Under feudalism, the health of the people was appalling, chiefly because of filth and lack of rudimentary sanitary knowledge. Capitalism has provided this knowledge, but in addition brought with it other factors which affect the health of the worker. Since the time when children and women were not allowed to work in coal mines, about 150 years ago, there has been a steady improvement in the health of the worker measured in terms of extension of life. But what about the pressure under which so many thousands of workers have to spend their days? What about the sweat shops in the East End of London where even if the worker doesn’t work so long in hours as previously, has nevertheless to keep up a pace with machines which work ever faster. Sewing, cutting, sawing, planing, chiseling, spraying, nailing, packing, etc. And again, there is the enormous amount of van driving which has to be done along streets ever more congested and at speeds which would have frightened our ancestors. Hurrying to work, hurrying all the time at work, hurrying over meals—and the result is, sooner or later, a breakdown in some part of the digestive or nervous system. All this is made very much worse by the precariousness of living and lack of any real economic security.
Then there is the quality of our foods. More adulterated than ever before, for there is profit in food adulteration. More coloured and refined than ever, for the same reason. Is it a wonder that digestive complaints rapidly increase? With all our hospitals packed and a long waiting list for beds, the National health service goes on, but does the health of the people steadily improve?
The plague and cholera have disappeared so far as England is concerned, but their place has been taken by new diseases like neurasthenia and those which arrive later in life. It is an undeniable fact that we live longer (or linger longer) as insurance figures for expectation of life have shewn.
All workers are not engaged in industry and therefore don't suffer directly from the effects of industrialisation. But all workers have to eat food, and so do their wives and children. Food makes blood, builds muscles, nerves and gives health and vigour; but only if it is of the right kind.
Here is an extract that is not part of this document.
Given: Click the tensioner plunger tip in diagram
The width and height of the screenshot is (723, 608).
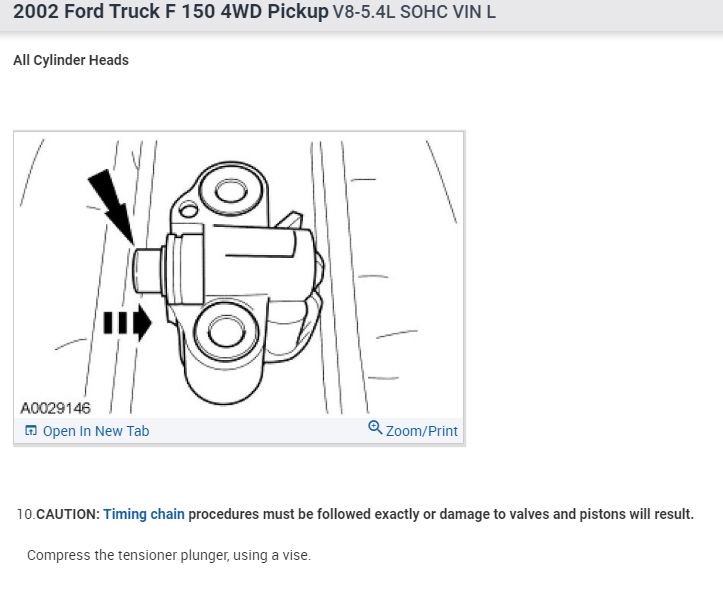Looking at the screenshot, I should click(148, 270).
Poor food lacks essentials for preventing disease, helps to clog the system and lays the foundation for ill-health which can easily and totally incapacitate an individual. Food is consequently an enormous factor in the health of any and every community, yet the control of our food is in private hands and the food services run for profit.
Capitalism is a factor which contributes to ill-health because there are profits to be pursued, and incentives which make the capitalist's role in society ignore the health requirements of the majority. Although health is said to be the first wealth—from the capitalist’s standpoint, profit is the first wealth, in fact the only one they think of. Consequently until the working class can organise the production of food for use, it will always be tampered with by the capitalist for his own ends.